Life for 120,000 Refugees in the Vast Refugee Camp on the Mali Frontier.

Many mornings a week, Mohamed ‘Momo’ Ag Malha walks at least 7 miles (11km) around the vast Mbera refugee camp in southeastern Mauritania that has been his home since 2012. The activity keeps the 84-year-old camp leader healthy in mind and body, and allows him to check on the condition of other inhabitants.

His initial stay in Mauritania came in 1991, when he fled Mali as Tuareg separatists fought with the army in his native Timbuktu region.

After four years as a refugee, he came back and worked for a year as a social worker before transitioning to a teacher. Then in 2012, the Tuareg fighting once again forced him across the border.

The former math and science teacher says he feels particularly sorry for the younger residents of Mbera, which is positioned approximately 30 miles from the Malian border.

“Some of the kids who were born here in Mbera have not once visited Mali,” he says. “They do not know their homeland [and] that is heartbreaking because a refugee always has split affections: one here, where he lives, and another over there, in his homeland, which he dreams of returning to one day.”

First established as a few thousand shelters, Mbera now hosts around 120,000 refugees, according to the UN refugee agency. In also, it is calculated that at least 154,000 refugees dwell in nearby villages across the Hodh Ech Chargui area. More than half are under 18.

Government representatives say the area is the third largest human encampment in Mauritania after Nouakchott and Nouadhibou, the governmental and business hubs.

Each month, thousands more refugees arrive across the border, fleeing a extremist rebellion that took over the Tuareg rebellion and has since left large parts of the country uncontrollable. Aid workers – especially at the UN World Food Programme (WFP) and Unicef office in the town of Bassikounou, which assists the camp and adjacent settlements – cannot stop feeling anxious. They have faced shrinking resources as foreign donors – most notably the now discontinued USAID – have drastically cut funding this year.

“We’ve gone from [being able to] support almost 90,000 people with both provisions or financial assistance every month to about 53,000 … and had to stop vital nutrition programmes for hungry children and mothers due to financial constraints,” says Aliou Diongue, country director for WFP.

The camp has many of the trappings of a established settlement, including its own bank, eight schools, a market with more than 500 shops, and volleyball and football initiatives. Members of a parent-teacher association use amplifiers to get more children signed up in school. New comers are processed by aid workers and state agents using digital identification.

Nearby, police patrols secure the camp from the danger of fighters just a few miles from the border.

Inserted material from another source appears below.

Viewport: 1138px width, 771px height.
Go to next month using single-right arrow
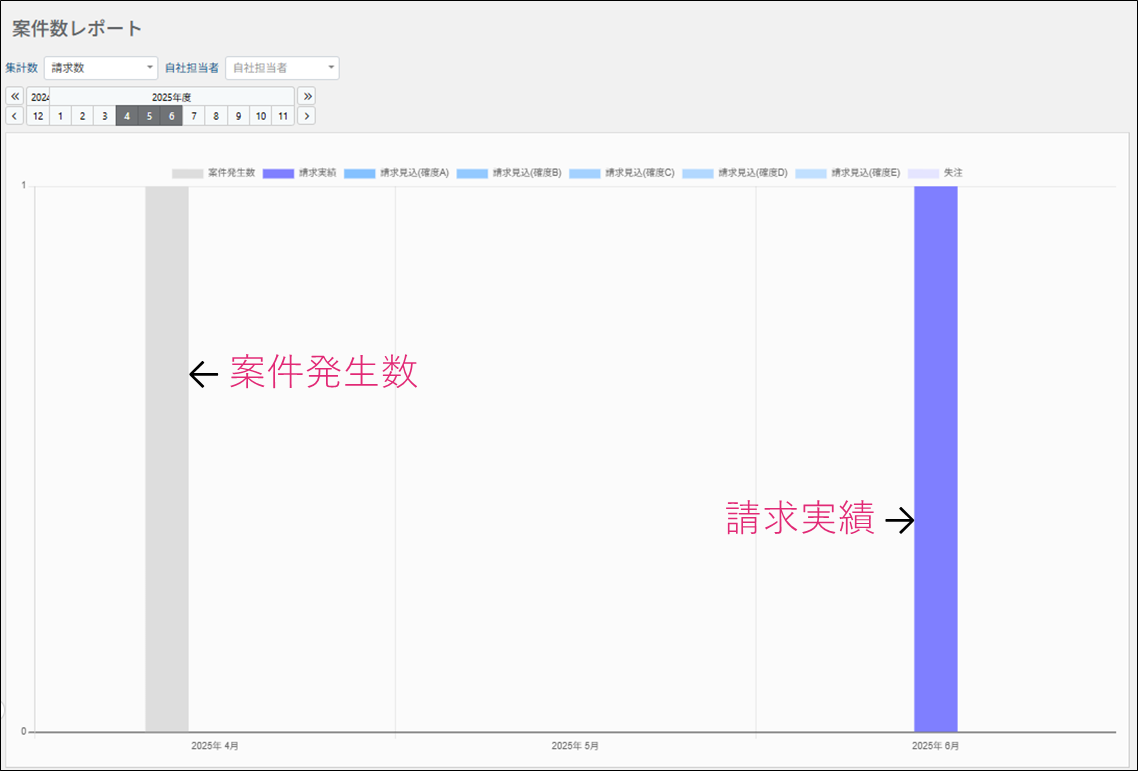(307, 116)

Some residents have taken on new roles with gusto: volunteers in the SOS Desert organisation grow crops for sale and operate an anti-fire brigade putting out bushfires; members of a women’s resource network support those maimed by jihadist attacks and pregnant women while also raising awareness about teaching girls.

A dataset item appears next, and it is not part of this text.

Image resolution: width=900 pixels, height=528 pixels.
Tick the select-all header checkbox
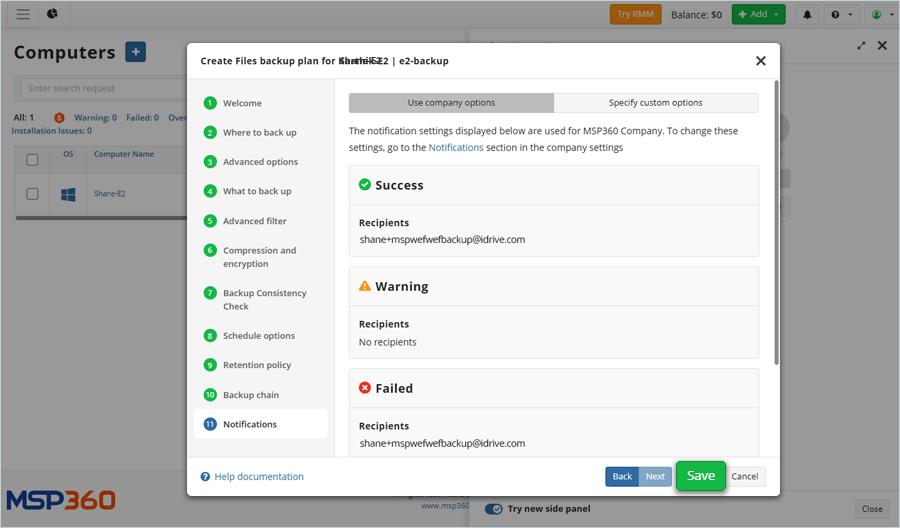pos(32,159)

But the camp’s requirements are obvious.

“We have the desire, we have the women, but not enough resources or supplies,” a leading member of the network says. “Sometimes we recycle what little we have, but it is not enough for the requirements of the camp.”

In the schools, the children are given one meal daily by WFP. At one school with 100 children per class, six or seven of them gather by a big tray to eat the same meal every school day – rice that is mostly unseasoned, save for a few beans.

“We’re still supplying school meals, essential food aid, and financial support in the Mbera camp, but it’s not enough,” says Diongue. “We’re prioritizing the most needy while working continuously to secure new funding through the broadening of our funding sources.”

The meals are funded by recent donations including several thousand tonnes of rice supplied by the South Korean government – the only goods in a most of the warehouses. A few donors are also helping launch entrepreneurship programmes to help refugees farm and raise animals so they can earn an income and improve their quality of life.

Though Malha manages everything conscientiously, helping the aid workers’ support the most disadvantaged households, his heart yearns to return to Mali.

“When you leave your country, you sacrifice everything – your work, your home, your family sometimes,” he says. “Here, you are entirely reliant on humanitarian aid. Sometimes that aid is enough, sometimes it is not. And when it is not, you endure hardship.
“We thank the Mauritanian authorities and the humanitarian organisations for what they have done for us but it is not the same as being in your own country, working with your own hands and living with pride.”
Aaron Norman
Aaron Norman

Elara is a passionate writer and lifestyle enthusiast, sharing her journey and insights to inspire others in their daily pursuits.